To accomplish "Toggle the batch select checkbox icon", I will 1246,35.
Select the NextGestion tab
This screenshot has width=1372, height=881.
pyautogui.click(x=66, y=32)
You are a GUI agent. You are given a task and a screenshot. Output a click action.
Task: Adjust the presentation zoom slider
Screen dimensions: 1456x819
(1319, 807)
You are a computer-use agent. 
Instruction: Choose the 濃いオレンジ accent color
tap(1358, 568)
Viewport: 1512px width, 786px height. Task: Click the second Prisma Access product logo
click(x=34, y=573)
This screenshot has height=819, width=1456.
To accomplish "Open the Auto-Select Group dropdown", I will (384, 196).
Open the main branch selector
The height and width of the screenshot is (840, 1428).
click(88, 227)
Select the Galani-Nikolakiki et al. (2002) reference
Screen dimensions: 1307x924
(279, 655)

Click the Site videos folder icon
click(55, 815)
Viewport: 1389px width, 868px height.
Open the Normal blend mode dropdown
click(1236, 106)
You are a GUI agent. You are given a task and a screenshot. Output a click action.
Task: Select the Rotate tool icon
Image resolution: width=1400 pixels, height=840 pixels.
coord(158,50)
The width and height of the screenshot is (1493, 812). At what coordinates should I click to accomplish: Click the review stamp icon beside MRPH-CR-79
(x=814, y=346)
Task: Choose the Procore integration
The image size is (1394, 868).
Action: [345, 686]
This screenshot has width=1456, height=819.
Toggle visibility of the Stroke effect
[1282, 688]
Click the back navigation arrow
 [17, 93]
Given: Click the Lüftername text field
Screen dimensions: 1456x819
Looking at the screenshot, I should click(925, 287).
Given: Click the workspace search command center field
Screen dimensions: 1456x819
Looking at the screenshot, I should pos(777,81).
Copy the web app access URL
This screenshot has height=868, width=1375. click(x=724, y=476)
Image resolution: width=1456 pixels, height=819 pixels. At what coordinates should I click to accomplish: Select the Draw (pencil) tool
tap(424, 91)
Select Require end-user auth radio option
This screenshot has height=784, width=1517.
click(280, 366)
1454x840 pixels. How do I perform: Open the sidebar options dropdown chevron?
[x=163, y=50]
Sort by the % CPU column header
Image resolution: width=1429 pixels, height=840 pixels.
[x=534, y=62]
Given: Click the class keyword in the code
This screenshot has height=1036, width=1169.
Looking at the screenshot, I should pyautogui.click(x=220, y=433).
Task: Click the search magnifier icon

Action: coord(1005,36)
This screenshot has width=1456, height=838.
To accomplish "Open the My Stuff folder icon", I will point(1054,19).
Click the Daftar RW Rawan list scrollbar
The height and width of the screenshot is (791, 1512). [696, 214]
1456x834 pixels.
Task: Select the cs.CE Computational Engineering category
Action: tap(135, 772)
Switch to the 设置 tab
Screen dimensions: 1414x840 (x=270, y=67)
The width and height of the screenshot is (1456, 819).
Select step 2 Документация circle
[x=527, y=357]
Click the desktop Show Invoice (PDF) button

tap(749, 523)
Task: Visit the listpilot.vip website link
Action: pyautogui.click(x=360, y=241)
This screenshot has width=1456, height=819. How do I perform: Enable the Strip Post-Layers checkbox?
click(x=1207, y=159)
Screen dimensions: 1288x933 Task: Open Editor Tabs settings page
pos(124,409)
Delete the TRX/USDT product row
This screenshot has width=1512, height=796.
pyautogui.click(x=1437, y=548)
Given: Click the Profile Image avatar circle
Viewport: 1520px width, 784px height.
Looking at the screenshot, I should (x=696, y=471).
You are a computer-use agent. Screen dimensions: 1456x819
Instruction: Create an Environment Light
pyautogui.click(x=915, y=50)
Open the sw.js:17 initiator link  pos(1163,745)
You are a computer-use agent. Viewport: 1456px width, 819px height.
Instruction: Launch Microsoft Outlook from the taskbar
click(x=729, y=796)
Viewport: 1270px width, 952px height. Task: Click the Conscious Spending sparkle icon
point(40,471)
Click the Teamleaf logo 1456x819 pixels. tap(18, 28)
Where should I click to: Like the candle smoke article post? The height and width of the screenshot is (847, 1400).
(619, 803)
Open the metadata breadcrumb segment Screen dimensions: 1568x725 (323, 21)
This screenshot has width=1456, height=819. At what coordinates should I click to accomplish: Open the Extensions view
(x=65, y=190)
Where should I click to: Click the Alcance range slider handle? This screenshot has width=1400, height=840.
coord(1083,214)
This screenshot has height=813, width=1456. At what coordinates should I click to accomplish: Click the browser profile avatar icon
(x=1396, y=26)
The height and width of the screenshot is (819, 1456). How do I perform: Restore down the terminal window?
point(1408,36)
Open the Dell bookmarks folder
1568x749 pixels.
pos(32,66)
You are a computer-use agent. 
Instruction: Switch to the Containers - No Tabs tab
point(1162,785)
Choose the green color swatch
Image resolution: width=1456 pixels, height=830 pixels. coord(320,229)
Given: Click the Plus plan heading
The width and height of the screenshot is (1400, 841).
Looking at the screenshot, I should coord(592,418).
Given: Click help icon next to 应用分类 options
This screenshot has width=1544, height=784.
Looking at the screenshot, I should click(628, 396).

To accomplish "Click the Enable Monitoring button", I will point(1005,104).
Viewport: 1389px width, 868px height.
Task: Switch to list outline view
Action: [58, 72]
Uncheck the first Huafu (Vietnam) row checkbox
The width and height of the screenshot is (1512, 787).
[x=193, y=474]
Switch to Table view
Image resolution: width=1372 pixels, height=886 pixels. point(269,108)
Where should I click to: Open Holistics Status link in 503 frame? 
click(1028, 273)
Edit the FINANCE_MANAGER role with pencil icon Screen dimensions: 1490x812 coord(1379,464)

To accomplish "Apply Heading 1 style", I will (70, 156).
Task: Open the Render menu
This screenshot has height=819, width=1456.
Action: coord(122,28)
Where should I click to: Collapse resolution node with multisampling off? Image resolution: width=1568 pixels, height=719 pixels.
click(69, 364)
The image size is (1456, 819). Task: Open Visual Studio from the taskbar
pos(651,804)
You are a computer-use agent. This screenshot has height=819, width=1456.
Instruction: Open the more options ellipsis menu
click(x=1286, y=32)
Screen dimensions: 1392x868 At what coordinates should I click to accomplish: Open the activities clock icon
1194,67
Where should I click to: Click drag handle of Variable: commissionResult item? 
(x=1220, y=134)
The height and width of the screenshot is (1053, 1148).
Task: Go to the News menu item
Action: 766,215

-=-=-=-=-

### BRIEF
Give the entries again exactly as they stand.

### SOLUTION TO THIS PROBLEM
To accomplish "Toggle the batch select checkbox icon", I will 1246,35.
Select the NextGestion tab
This screenshot has width=1372, height=881.
pyautogui.click(x=66, y=32)
You are a GUI agent. You are given a task and a screenshot. Output a click action.
Task: Adjust the presentation zoom slider
Screen dimensions: 1456x819
(1319, 807)
You are a computer-use agent. 
Instruction: Choose the 濃いオレンジ accent color
tap(1358, 568)
Viewport: 1512px width, 786px height. Task: Click the second Prisma Access product logo
click(x=34, y=573)
This screenshot has height=819, width=1456.
To accomplish "Open the Auto-Select Group dropdown", I will (384, 196).
Open the main branch selector
The height and width of the screenshot is (840, 1428).
click(88, 227)
Select the Galani-Nikolakiki et al. (2002) reference
Screen dimensions: 1307x924
(279, 655)

Click the Site videos folder icon
click(55, 815)
Viewport: 1389px width, 868px height.
Open the Normal blend mode dropdown
click(1236, 106)
You are a GUI agent. You are given a task and a screenshot. Output a click action.
Task: Select the Rotate tool icon
Image resolution: width=1400 pixels, height=840 pixels.
coord(158,50)
The width and height of the screenshot is (1493, 812). At what coordinates should I click to accomplish: Click the review stamp icon beside MRPH-CR-79
(x=814, y=346)
Task: Choose the Procore integration
The image size is (1394, 868).
Action: [345, 686]
This screenshot has width=1456, height=819.
Toggle visibility of the Stroke effect
[1282, 688]
Click the back navigation arrow
 [17, 93]
Given: Click the Lüftername text field
Screen dimensions: 1456x819
Looking at the screenshot, I should click(925, 287).
Given: Click the workspace search command center field
Screen dimensions: 1456x819
Looking at the screenshot, I should pos(777,81).
Copy the web app access URL
This screenshot has height=868, width=1375. click(x=724, y=476)
Image resolution: width=1456 pixels, height=819 pixels. At what coordinates should I click to accomplish: Select the Draw (pencil) tool
tap(424, 91)
Select Require end-user auth radio option
This screenshot has height=784, width=1517.
click(280, 366)
1454x840 pixels. How do I perform: Open the sidebar options dropdown chevron?
[x=163, y=50]
Sort by the % CPU column header
Image resolution: width=1429 pixels, height=840 pixels.
[x=534, y=62]
Given: Click the class keyword in the code
This screenshot has height=1036, width=1169.
Looking at the screenshot, I should pyautogui.click(x=220, y=433).
Task: Click the search magnifier icon

Action: coord(1005,36)
This screenshot has width=1456, height=838.
To accomplish "Open the My Stuff folder icon", I will point(1054,19).
Click the Daftar RW Rawan list scrollbar
The height and width of the screenshot is (791, 1512). [696, 214]
1456x834 pixels.
Task: Select the cs.CE Computational Engineering category
Action: tap(135, 772)
Switch to the 设置 tab
Screen dimensions: 1414x840 (x=270, y=67)
The width and height of the screenshot is (1456, 819).
Select step 2 Документация circle
[x=527, y=357]
Click the desktop Show Invoice (PDF) button

tap(749, 523)
Task: Visit the listpilot.vip website link
Action: pyautogui.click(x=360, y=241)
This screenshot has width=1456, height=819. How do I perform: Enable the Strip Post-Layers checkbox?
click(x=1207, y=159)
Screen dimensions: 1288x933 Task: Open Editor Tabs settings page
pos(124,409)
Delete the TRX/USDT product row
This screenshot has width=1512, height=796.
pyautogui.click(x=1437, y=548)
Given: Click the Profile Image avatar circle
Viewport: 1520px width, 784px height.
Looking at the screenshot, I should (x=696, y=471).
You are a computer-use agent. Screen dimensions: 1456x819
Instruction: Create an Environment Light
pyautogui.click(x=915, y=50)
Open the sw.js:17 initiator link  pos(1163,745)
You are a computer-use agent. Viewport: 1456px width, 819px height.
Instruction: Launch Microsoft Outlook from the taskbar
click(x=729, y=796)
Viewport: 1270px width, 952px height. Task: Click the Conscious Spending sparkle icon
point(40,471)
Click the Teamleaf logo 1456x819 pixels. tap(18, 28)
Where should I click to: Like the candle smoke article post? The height and width of the screenshot is (847, 1400).
(619, 803)
Open the metadata breadcrumb segment Screen dimensions: 1568x725 (323, 21)
This screenshot has width=1456, height=819. At what coordinates should I click to accomplish: Open the Extensions view
(x=65, y=190)
Where should I click to: Click the Alcance range slider handle? This screenshot has width=1400, height=840.
coord(1083,214)
This screenshot has height=813, width=1456. At what coordinates should I click to accomplish: Click the browser profile avatar icon
(x=1396, y=26)
The height and width of the screenshot is (819, 1456). How do I perform: Restore down the terminal window?
point(1408,36)
Open the Dell bookmarks folder
1568x749 pixels.
pos(32,66)
You are a computer-use agent. 
Instruction: Switch to the Containers - No Tabs tab
point(1162,785)
Choose the green color swatch
Image resolution: width=1456 pixels, height=830 pixels. coord(320,229)
Given: Click the Plus plan heading
The width and height of the screenshot is (1400, 841).
Looking at the screenshot, I should coord(592,418).
Given: Click help icon next to 应用分类 options
This screenshot has width=1544, height=784.
Looking at the screenshot, I should click(628, 396).

To accomplish "Click the Enable Monitoring button", I will point(1005,104).
Viewport: 1389px width, 868px height.
Task: Switch to list outline view
Action: [58, 72]
Uncheck the first Huafu (Vietnam) row checkbox
The width and height of the screenshot is (1512, 787).
[x=193, y=474]
Switch to Table view
Image resolution: width=1372 pixels, height=886 pixels. point(269,108)
Where should I click to: Open Holistics Status link in 503 frame? 
click(1028, 273)
Edit the FINANCE_MANAGER role with pencil icon Screen dimensions: 1490x812 coord(1379,464)

To accomplish "Apply Heading 1 style", I will (70, 156).
Task: Open the Render menu
This screenshot has height=819, width=1456.
Action: coord(122,28)
Where should I click to: Collapse resolution node with multisampling off? Image resolution: width=1568 pixels, height=719 pixels.
click(69, 364)
The image size is (1456, 819). Task: Open Visual Studio from the taskbar
pos(651,804)
You are a computer-use agent. This screenshot has height=819, width=1456.
Instruction: Open the more options ellipsis menu
click(x=1286, y=32)
Screen dimensions: 1392x868 At what coordinates should I click to accomplish: Open the activities clock icon
1194,67
Where should I click to: Click drag handle of Variable: commissionResult item? 
(x=1220, y=134)
The height and width of the screenshot is (1053, 1148).
Task: Go to the News menu item
Action: 766,215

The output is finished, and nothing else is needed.